Stored records
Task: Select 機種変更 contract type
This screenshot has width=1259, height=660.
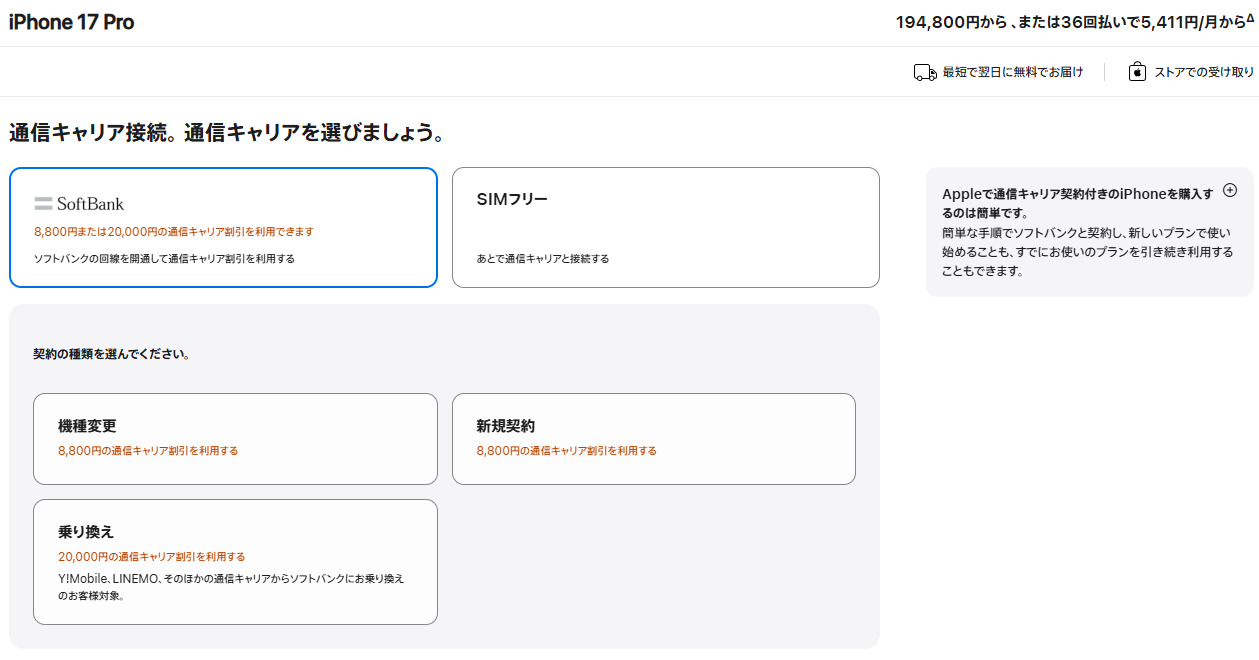Action: click(x=235, y=438)
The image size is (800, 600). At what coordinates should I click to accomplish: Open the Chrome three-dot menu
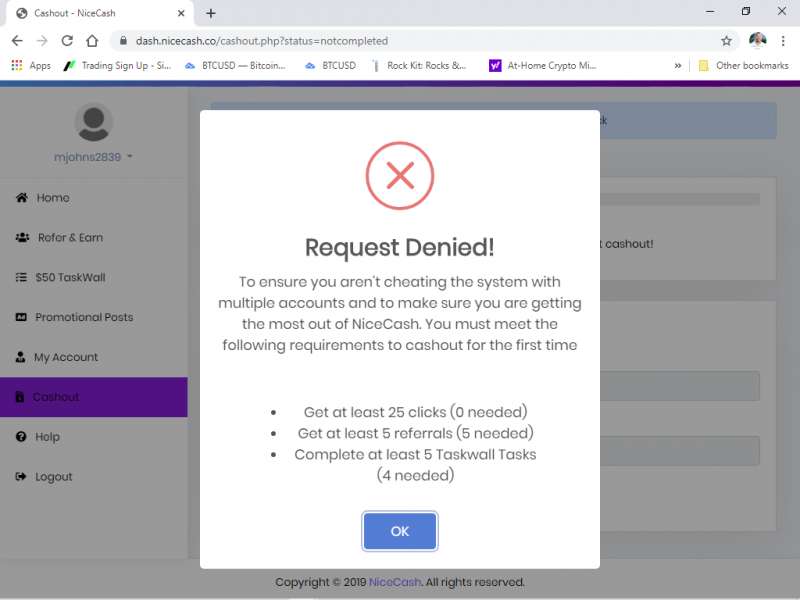783,41
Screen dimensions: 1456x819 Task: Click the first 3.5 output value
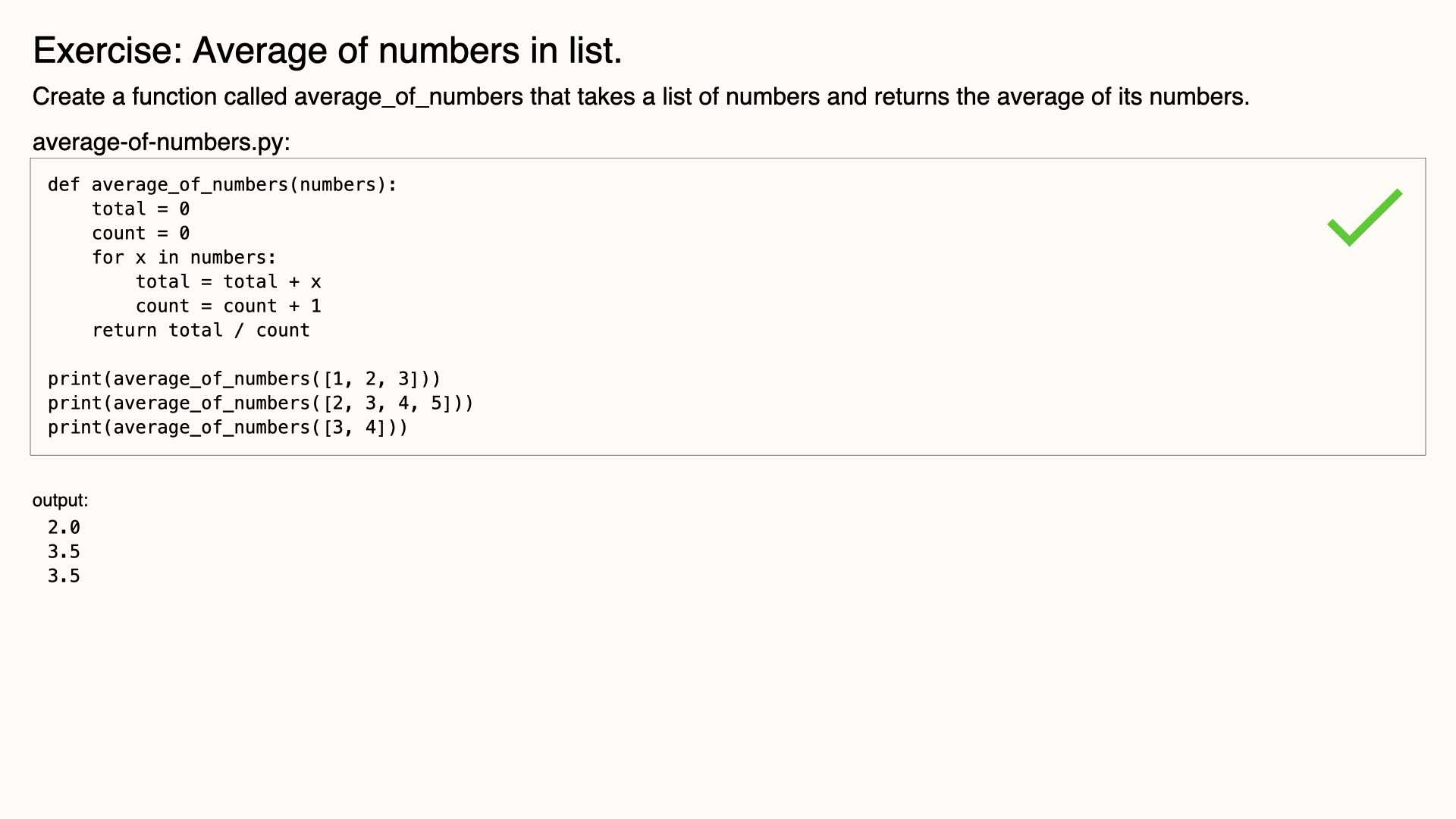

Assignment
Repeat the entries exactly, pictures left out.

Solved problem
Task: Select 機種変更 contract type
This screenshot has width=1259, height=660.
Action: click(x=235, y=438)
The image size is (800, 600). At what coordinates should I click to accomplish: Open the Chrome three-dot menu
783,41
Screen dimensions: 1456x819 Task: Click the first 3.5 output value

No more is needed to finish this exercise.